The British Museum describes it as “one of the most important collections of Chinese ceramics of any public institution outside the Chinese speaking world numbering 10,000 objects.”
Director of the British Museum, Dr Nicholas Cullinan thanked the Trustees of the Sir Percival David Foundation, adding he was “humbled by the generosity”, while Chair of the British Museum, George Osborne said the decision was a “real vote of confidence in our future”.
The £1bn is markedly more than the British Museum has received in recent history. In 2022, the museum called a bequest by the late Sir Joseph Hotung, valued at approximately £123m, one of the most significant in its history.
Bequest to British Museum ‘among most significant in its history’
Chair of The Sir Percival David Foundation of Chinese Art and The Sir Percival David Foundation Academic and Research Fund Colin Sheaf FSA explained: “It’s exactly 100 years since Sir Percival David made his first visit to China.
“It’s entirely fitting therefore that, in this Centenary year, the Trustees of his Foundation should resolve that the most suitable permanent home for his Collection is the British Museum, where – on loan for fifteen years – it has attracted millions of visitors every year, accomplishing all the charitable purposes of the Foundation.”
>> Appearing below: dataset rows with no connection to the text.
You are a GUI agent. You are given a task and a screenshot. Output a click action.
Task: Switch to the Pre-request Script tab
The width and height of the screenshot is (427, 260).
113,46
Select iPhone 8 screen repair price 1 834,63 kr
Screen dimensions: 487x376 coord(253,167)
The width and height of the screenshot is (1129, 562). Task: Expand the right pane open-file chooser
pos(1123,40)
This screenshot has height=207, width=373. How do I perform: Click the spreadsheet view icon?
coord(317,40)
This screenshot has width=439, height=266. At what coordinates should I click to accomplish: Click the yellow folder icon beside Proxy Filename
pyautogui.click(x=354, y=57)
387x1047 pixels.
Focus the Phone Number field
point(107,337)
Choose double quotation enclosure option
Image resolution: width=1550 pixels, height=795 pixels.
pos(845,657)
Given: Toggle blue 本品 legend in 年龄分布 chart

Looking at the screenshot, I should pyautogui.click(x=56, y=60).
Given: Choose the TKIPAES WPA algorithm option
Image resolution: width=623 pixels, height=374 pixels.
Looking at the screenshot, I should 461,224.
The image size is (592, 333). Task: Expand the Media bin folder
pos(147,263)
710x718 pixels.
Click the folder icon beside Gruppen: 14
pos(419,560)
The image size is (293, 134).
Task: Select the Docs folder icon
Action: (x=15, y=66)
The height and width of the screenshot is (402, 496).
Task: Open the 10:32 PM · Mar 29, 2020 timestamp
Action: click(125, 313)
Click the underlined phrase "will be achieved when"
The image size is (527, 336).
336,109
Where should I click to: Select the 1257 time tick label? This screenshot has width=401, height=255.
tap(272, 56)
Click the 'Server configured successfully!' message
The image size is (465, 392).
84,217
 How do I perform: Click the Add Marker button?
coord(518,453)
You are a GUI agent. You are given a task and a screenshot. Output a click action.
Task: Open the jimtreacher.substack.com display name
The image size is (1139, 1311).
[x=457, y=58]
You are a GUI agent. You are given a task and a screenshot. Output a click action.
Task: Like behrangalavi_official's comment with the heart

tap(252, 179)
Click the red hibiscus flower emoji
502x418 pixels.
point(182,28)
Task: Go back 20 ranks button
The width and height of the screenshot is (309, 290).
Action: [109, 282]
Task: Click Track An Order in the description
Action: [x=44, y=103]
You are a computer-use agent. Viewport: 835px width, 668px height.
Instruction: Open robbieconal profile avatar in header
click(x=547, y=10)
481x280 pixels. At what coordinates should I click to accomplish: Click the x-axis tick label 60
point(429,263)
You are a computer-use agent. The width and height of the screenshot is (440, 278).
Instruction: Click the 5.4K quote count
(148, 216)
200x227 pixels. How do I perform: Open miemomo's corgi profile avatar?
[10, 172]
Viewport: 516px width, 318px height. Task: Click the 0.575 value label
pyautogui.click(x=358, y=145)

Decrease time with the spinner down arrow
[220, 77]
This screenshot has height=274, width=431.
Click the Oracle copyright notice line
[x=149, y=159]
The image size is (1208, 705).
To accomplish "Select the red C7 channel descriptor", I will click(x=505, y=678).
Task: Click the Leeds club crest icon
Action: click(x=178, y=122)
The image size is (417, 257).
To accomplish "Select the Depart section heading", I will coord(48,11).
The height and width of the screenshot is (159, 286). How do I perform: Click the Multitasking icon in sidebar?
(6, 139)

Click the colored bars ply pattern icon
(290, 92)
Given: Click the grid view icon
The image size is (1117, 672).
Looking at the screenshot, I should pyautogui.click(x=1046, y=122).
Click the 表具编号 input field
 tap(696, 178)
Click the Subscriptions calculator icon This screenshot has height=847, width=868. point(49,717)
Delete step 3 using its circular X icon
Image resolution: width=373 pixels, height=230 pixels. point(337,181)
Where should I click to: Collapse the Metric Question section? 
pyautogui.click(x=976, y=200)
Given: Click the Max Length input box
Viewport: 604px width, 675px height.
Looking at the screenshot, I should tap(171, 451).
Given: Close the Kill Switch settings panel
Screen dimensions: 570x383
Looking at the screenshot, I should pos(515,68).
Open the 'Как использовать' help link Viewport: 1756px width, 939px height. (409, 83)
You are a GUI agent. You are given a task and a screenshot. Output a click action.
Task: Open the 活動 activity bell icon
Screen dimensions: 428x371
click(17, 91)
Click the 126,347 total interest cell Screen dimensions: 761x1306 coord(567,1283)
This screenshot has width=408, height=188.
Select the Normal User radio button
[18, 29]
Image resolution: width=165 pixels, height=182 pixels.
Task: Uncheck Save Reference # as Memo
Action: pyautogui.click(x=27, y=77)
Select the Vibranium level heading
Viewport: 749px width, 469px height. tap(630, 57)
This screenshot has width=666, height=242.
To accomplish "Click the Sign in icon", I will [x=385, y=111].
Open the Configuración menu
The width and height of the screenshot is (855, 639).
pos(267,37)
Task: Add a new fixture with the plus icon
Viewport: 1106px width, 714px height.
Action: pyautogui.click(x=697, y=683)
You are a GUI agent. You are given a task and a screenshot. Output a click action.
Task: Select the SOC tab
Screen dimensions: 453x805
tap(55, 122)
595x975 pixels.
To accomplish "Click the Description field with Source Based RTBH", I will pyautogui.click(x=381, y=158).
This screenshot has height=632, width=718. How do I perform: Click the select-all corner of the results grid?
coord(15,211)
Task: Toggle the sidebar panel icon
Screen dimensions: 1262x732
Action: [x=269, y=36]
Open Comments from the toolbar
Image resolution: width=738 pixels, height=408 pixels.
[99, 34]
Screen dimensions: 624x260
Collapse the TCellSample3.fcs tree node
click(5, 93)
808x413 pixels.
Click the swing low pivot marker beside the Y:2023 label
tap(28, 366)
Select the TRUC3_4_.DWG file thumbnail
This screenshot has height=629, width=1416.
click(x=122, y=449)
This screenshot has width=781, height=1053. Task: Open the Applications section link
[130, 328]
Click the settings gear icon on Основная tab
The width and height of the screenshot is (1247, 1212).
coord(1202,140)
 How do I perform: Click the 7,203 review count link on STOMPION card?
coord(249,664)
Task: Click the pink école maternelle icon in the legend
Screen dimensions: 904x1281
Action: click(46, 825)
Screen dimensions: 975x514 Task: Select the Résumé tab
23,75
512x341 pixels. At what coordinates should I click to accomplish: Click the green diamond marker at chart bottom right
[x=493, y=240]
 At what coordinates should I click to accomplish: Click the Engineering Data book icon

Highlight examples from the Sir Percival David collection include the ‘David vases’ from 1351. Their discovery revolutionised the dating for blue and white ceramics. The collection also includes a “Chicken cup” used to serve wine for the Chenghua emperor (1465-87) and Ru wares made for the Northern Song dynasty court around 1086.
Ceramics from The Sir Percival David collection will be lent to the Shanghai Museum in China and Metropolitan Museum in New York. The museum said engagement with scholars to advance studies of the collection will continue, including a recent partnership with forensic scientists at Cranfield which discovered the identity of another Ru ware.
The final transfer of ownership to the British Museum will be subject to the Charity Commission’s consent, as needed.